#### LISTED ENTRIES
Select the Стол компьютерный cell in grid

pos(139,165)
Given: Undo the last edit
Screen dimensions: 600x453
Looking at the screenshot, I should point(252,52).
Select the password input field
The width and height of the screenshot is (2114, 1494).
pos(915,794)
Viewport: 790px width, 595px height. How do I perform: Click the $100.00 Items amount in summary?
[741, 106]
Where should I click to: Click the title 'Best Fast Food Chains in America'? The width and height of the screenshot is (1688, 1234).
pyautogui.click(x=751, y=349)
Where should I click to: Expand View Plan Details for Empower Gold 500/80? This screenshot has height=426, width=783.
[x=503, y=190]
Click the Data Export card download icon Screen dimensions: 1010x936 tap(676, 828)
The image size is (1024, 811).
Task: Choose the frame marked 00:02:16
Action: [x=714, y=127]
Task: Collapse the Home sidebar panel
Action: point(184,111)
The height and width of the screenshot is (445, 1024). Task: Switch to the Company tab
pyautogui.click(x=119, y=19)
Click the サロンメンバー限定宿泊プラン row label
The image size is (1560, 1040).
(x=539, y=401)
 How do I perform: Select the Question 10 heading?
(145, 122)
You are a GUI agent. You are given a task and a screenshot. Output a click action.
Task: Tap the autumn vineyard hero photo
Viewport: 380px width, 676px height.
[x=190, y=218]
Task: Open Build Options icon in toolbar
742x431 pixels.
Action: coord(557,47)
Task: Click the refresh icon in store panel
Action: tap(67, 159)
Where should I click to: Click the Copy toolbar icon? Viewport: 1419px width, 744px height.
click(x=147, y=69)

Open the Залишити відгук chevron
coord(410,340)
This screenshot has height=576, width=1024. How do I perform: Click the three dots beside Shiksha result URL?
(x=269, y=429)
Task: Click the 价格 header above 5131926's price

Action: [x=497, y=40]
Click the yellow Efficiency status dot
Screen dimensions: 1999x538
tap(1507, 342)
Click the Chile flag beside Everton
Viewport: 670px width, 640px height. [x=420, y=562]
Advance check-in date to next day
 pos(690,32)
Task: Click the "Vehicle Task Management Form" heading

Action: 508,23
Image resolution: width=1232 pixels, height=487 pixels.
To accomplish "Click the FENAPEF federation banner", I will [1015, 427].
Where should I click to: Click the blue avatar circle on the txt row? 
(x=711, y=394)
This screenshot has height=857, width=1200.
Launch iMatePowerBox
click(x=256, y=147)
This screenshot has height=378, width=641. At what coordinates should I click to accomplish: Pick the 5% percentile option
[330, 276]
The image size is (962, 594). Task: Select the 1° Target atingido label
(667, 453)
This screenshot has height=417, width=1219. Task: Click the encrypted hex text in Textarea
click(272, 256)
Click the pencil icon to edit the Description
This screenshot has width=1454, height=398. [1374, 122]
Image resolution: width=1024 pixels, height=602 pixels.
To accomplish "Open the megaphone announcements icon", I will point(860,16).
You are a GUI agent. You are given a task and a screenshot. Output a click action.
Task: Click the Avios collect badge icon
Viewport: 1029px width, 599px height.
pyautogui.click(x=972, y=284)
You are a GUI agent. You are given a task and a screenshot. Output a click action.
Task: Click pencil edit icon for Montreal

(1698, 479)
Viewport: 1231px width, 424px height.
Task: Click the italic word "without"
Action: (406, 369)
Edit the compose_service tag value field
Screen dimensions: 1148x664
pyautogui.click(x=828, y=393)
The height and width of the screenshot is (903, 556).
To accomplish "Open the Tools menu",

#### ACTION ITEM
Go through the material above and set each line down verbatim.

#### OUTPUT OF THE TASK
Select the Стол компьютерный cell in grid

pos(139,165)
Given: Undo the last edit
Screen dimensions: 600x453
Looking at the screenshot, I should point(252,52).
Select the password input field
The width and height of the screenshot is (2114, 1494).
pos(915,794)
Viewport: 790px width, 595px height. How do I perform: Click the $100.00 Items amount in summary?
[741, 106]
Where should I click to: Click the title 'Best Fast Food Chains in America'? The width and height of the screenshot is (1688, 1234).
pyautogui.click(x=751, y=349)
Where should I click to: Expand View Plan Details for Empower Gold 500/80? This screenshot has height=426, width=783.
[x=503, y=190]
Click the Data Export card download icon Screen dimensions: 1010x936 tap(676, 828)
The image size is (1024, 811).
Task: Choose the frame marked 00:02:16
Action: [x=714, y=127]
Task: Collapse the Home sidebar panel
Action: point(184,111)
The height and width of the screenshot is (445, 1024). Task: Switch to the Company tab
pyautogui.click(x=119, y=19)
Click the サロンメンバー限定宿泊プラン row label
The image size is (1560, 1040).
(x=539, y=401)
 How do I perform: Select the Question 10 heading?
(145, 122)
You are a GUI agent. You are given a task and a screenshot. Output a click action.
Task: Tap the autumn vineyard hero photo
Viewport: 380px width, 676px height.
[x=190, y=218]
Task: Open Build Options icon in toolbar
742x431 pixels.
Action: coord(557,47)
Task: Click the refresh icon in store panel
Action: tap(67, 159)
Where should I click to: Click the Copy toolbar icon? Viewport: 1419px width, 744px height.
click(x=147, y=69)

Open the Залишити відгук chevron
coord(410,340)
This screenshot has height=576, width=1024. How do I perform: Click the three dots beside Shiksha result URL?
(x=269, y=429)
Task: Click the 价格 header above 5131926's price

Action: [x=497, y=40]
Click the yellow Efficiency status dot
Screen dimensions: 1999x538
tap(1507, 342)
Click the Chile flag beside Everton
Viewport: 670px width, 640px height. [x=420, y=562]
Advance check-in date to next day
 pos(690,32)
Task: Click the "Vehicle Task Management Form" heading

Action: 508,23
Image resolution: width=1232 pixels, height=487 pixels.
To accomplish "Click the FENAPEF federation banner", I will [1015, 427].
Where should I click to: Click the blue avatar circle on the txt row? 
(x=711, y=394)
This screenshot has height=857, width=1200.
Launch iMatePowerBox
click(x=256, y=147)
This screenshot has height=378, width=641. At what coordinates should I click to accomplish: Pick the 5% percentile option
[330, 276]
The image size is (962, 594). Task: Select the 1° Target atingido label
(667, 453)
This screenshot has height=417, width=1219. Task: Click the encrypted hex text in Textarea
click(272, 256)
Click the pencil icon to edit the Description
This screenshot has width=1454, height=398. [1374, 122]
Image resolution: width=1024 pixels, height=602 pixels.
To accomplish "Open the megaphone announcements icon", I will point(860,16).
You are a GUI agent. You are given a task and a screenshot. Output a click action.
Task: Click the Avios collect badge icon
Viewport: 1029px width, 599px height.
pyautogui.click(x=972, y=284)
You are a GUI agent. You are given a task and a screenshot. Output a click action.
Task: Click pencil edit icon for Montreal

(1698, 479)
Viewport: 1231px width, 424px height.
Task: Click the italic word "without"
Action: (406, 369)
Edit the compose_service tag value field
Screen dimensions: 1148x664
pyautogui.click(x=828, y=393)
The height and width of the screenshot is (903, 556).
To accomplish "Open the Tools menu",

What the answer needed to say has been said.